Recently i faced utter and total burnout and despair, after discovering that no matter what others might be doing, saying, thinking, working on etc., i have to set my own pace for how i want to actually improve the lives of women and my community. So i found myself going for a meeting with a small community group of younger women and men, enjoying it because of the sense of progress after each meeting, which somehow is lacking in my professional space.

But this sense of contentement with setting my own pace, turned into some frenetic soul searching after what had seemed the perfect career advancement in recent times, turned out to be little more than overseeing a foreclosure! Full of administrative matters and so little time to engage in actual thoughts of how our contributions are/can change the lives of the communities we work in.
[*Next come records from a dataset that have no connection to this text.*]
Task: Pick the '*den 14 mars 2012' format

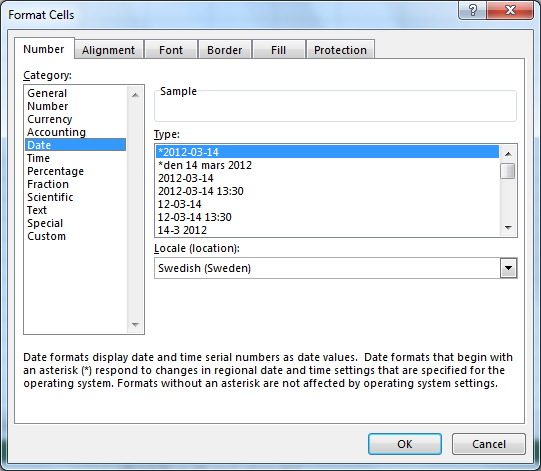Action: pyautogui.click(x=205, y=165)
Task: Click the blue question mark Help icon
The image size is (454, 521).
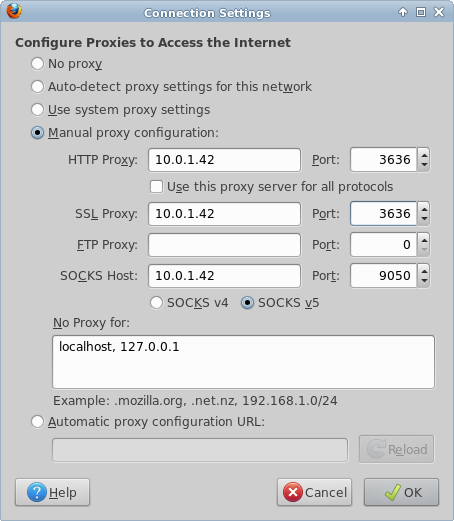Action: (37, 492)
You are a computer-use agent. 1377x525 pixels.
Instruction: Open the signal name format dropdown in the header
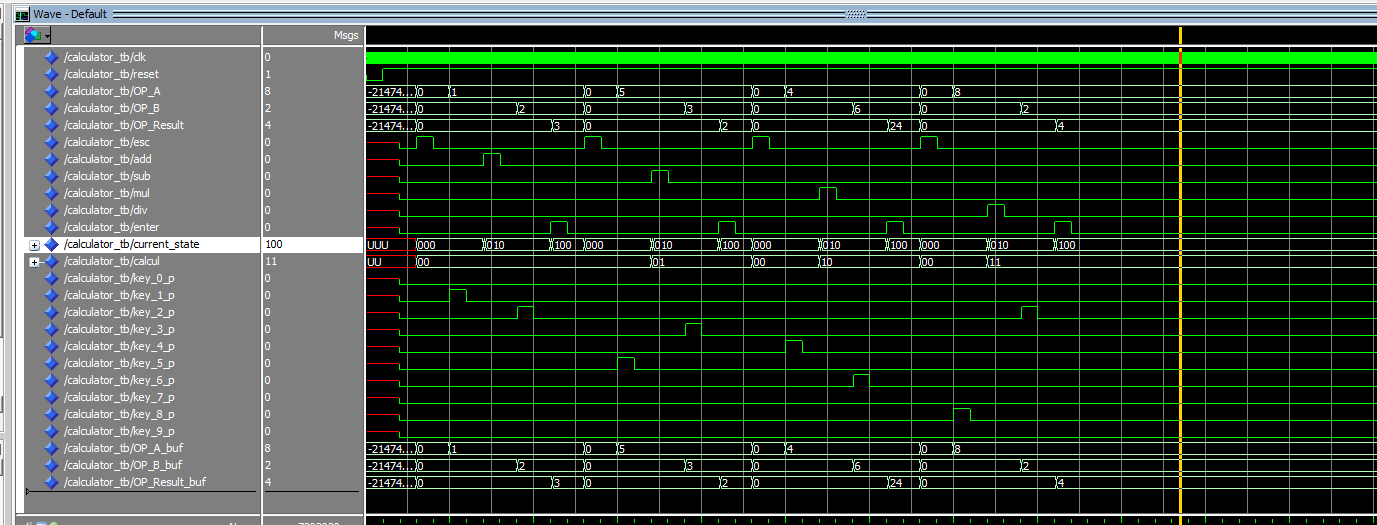(x=39, y=35)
It was such a hollow feeling; no amount of good wishes about this advancement could make up for the feeling i got, that, i was been given something as it was sinking, ending, winding up etc.
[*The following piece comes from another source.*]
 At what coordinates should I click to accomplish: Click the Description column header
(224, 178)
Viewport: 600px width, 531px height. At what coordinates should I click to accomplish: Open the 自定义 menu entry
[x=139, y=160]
So i got caught up in serious soul searching. . .maybe i should have pursued a different line in this work; perhaps then i could feel more engaged in the activism and actually welcome some light admin duty! Instead i'm stuck in what feels like heavy,duty, bureaucracy, dotting i's and t's and feeling like crap, because i'd so much rather be inputting into ongoing activism around critical issues for equality which is what got me this position in the first place.

On and on this soul searching went. Forcing me at times to just walk out of the office, lest i burst into tears of utter frustration.

Then yesterday, there was a breakthrough in the humdrum associated with the minutiae that is a bureaucrats life. I had a chance to put forward a sentence that combine admin minutiae and results for gender equality . . .all rolled into one. Today i managed to do the same thing and i feel relieved to know that, there are ways to keep everyone (including the resisters) focused on why we are trying to get the admin minutiae right. . .that it's not administrative matters for the sake of admin.

The soul searching has led me to this: there are many ways to contribute to the cause; there are equally as many ways to ensure that your feet are on solid feminist, equality ground while occupying a space that in many instances is filled with compromise and bureacuracy for the sake of bureacracy. For the first time in about a month, i appreciate where i'm located at present, to do this work. And have decided to make use of my position with a bit more respect and for where it can take this cause.

The lesson: it is so important to set a pace of ones own, otherwise risk slowing oneself when those around you slow down and trying to speed up when others do so and finally you are just one exhausted sista! Pacing myself is my new mantra.